▸ **Your assignment**:
Below are some records: retype them all exactly, but not the pictures.

▸ **Data provided**:
====================

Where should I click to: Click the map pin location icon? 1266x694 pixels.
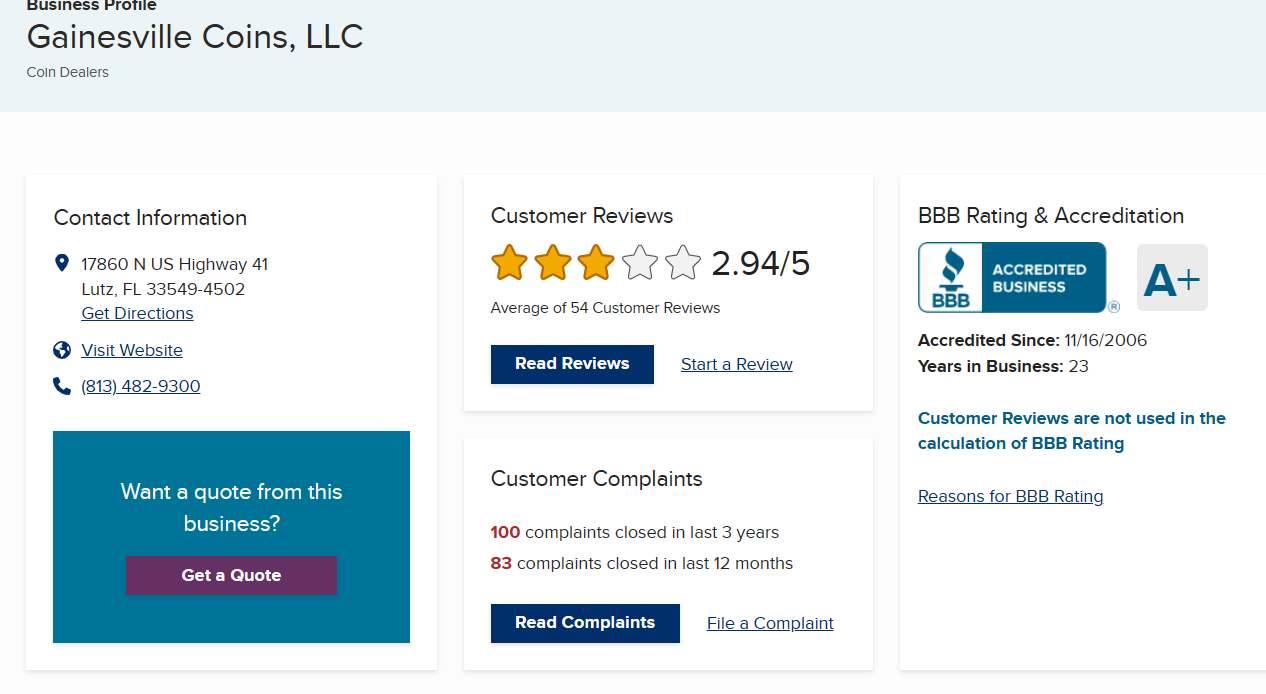point(62,263)
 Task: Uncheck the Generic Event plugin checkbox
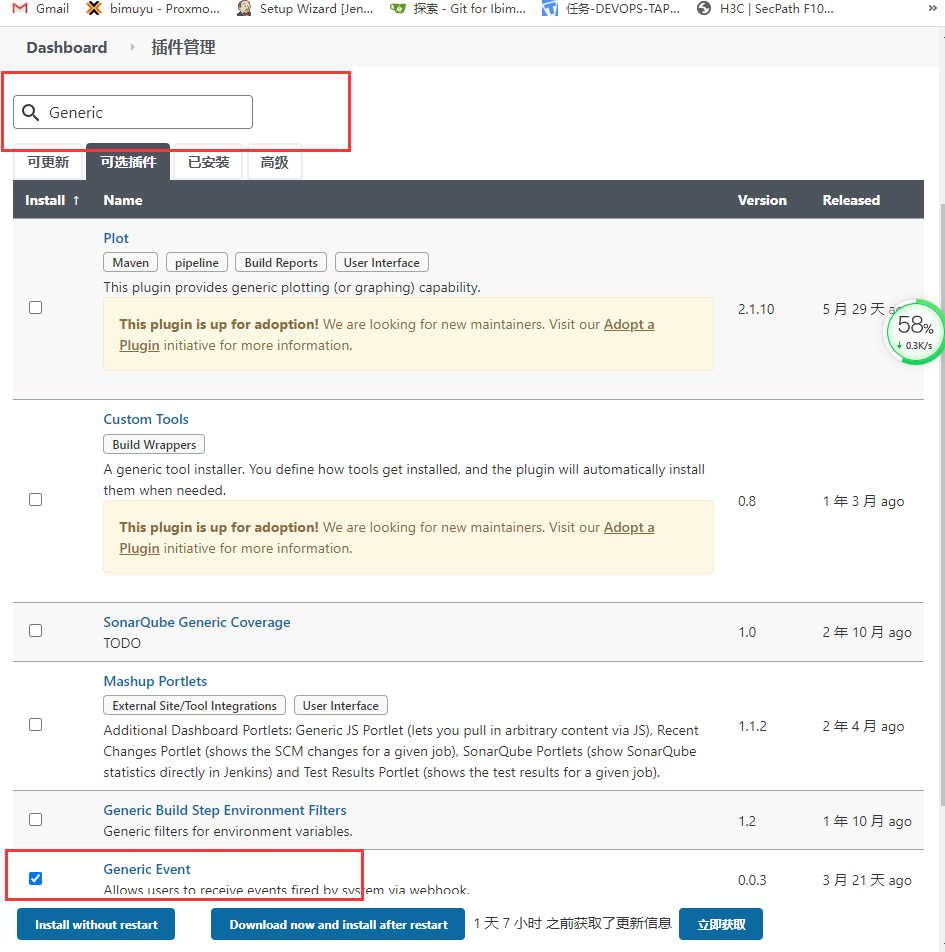(35, 878)
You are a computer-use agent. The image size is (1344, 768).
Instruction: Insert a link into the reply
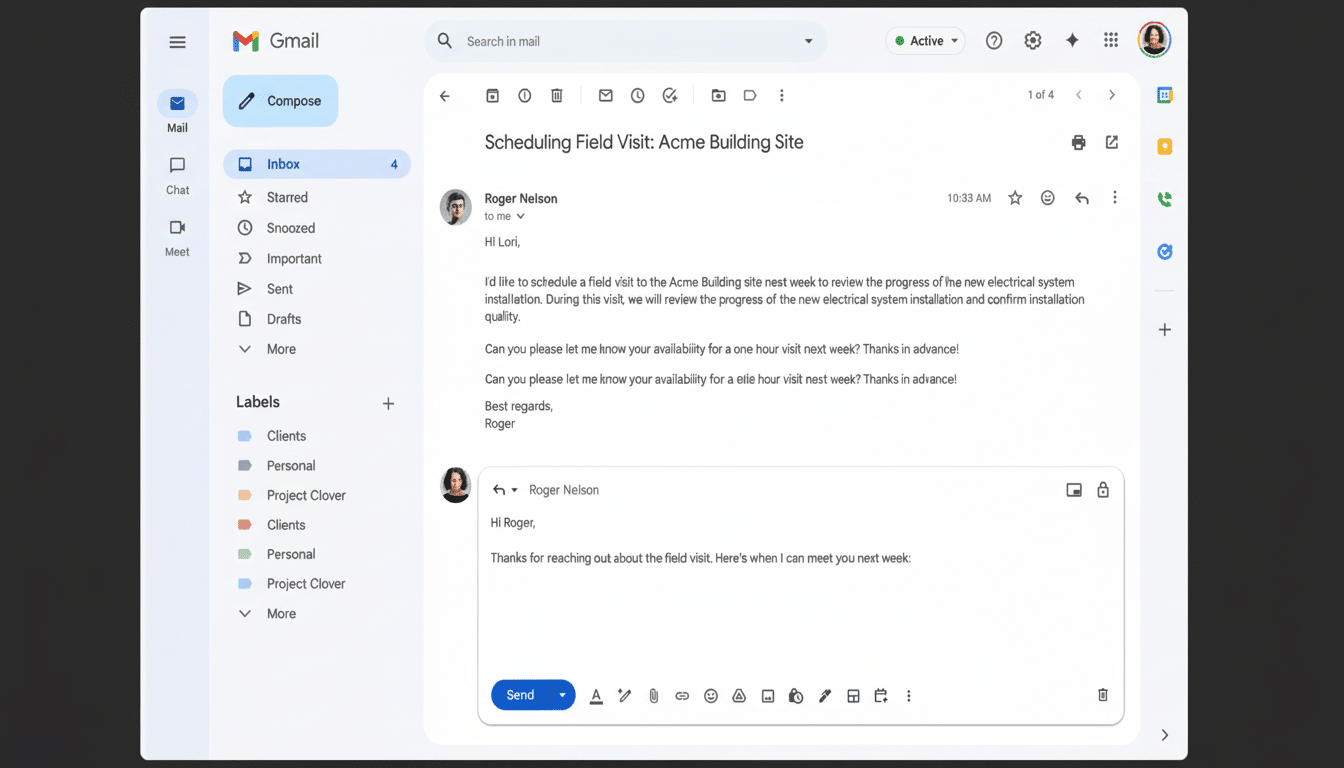(x=682, y=695)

====================

▸ **Response**:
Where should I click to: Click the map pin location icon? 1266x694 pixels.
point(62,263)
 Task: Uncheck the Generic Event plugin checkbox
(35, 878)
You are a computer-use agent. The image size is (1344, 768).
Instruction: Insert a link into the reply
(x=682, y=695)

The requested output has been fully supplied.